We’re not talking moral panic. We’re talking content ratings for organoids.

Policy sketch:

  • No “torture sandbox” workloads. Disallow training regimes whose whole point is to maximize aversive feedback or helplessness, regardless of sentience debates.
  • Positive‑or‑neutral default. Encourage tasks tied to control, prediction, pattern recognition, basically what you’d do in any reasonable neuroscience lab.
  • Soft bans via funders and journals. Agencies and publishers can simply refuse to support or print work whose central gimmick is “we made our mini‑brain suffer.”

Want neurons to control a prosthetic, assist a sensor, or stabilize a robot gait? Fine. Want to see what happens if you trap a million human cells in a simulated horror loop? No.
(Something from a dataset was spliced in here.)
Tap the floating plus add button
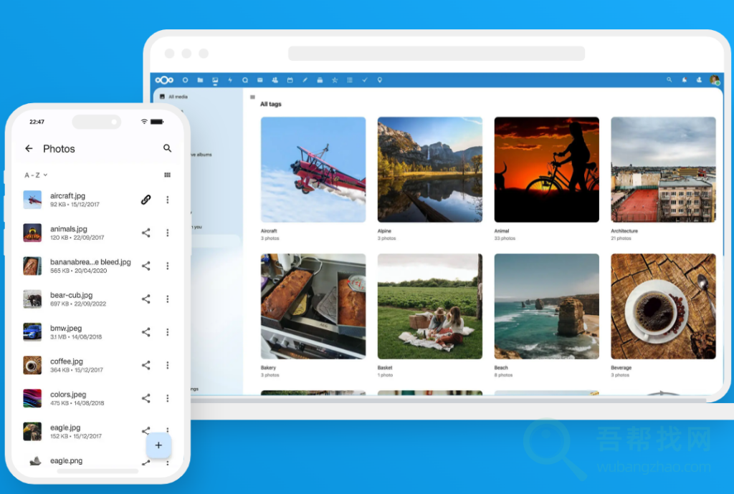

None of this requires us to settle “are they conscious?” It just says: if you might be flirting with entities that can suffer, you don’t design experiments that look like torture porn.

Key Takeaways

  • neurons play Doom is a commercial demo, not just a lab curiosity, CL1 and the CL API put trainable human neural cultures on the cloud.
  • The real novelty is that biological tissue is doing adaptive, goal‑directed learning inside a silicon RL loop, not just acting as a fancy sensor.
  • Waiting for “proof of consciousness” before caring is a stall tactic; we already regulate comparable risks using proxies and thresholds.
  • We need standardized complexity scores and contribution metrics to decide when living neural tissue deserves animal‑style ethical protection.
  • Labs, funders, and journals can immediately tighten requirements on disclosure, oversight, and the classes of tasks allowed on these cultures, without banning the research.

Further Reading

The next time you see a headline bragging that neurons play Doom, don’t argue about souls in Petri dishes. Ask the boring, urgent questions: what did the tissue actually learn, how complex was it, and who signed off on the experiment design. If we don’t draw those lines now, they’ll get drawn later, by whoever builds the first nervous system we can no longer comfortably ignore.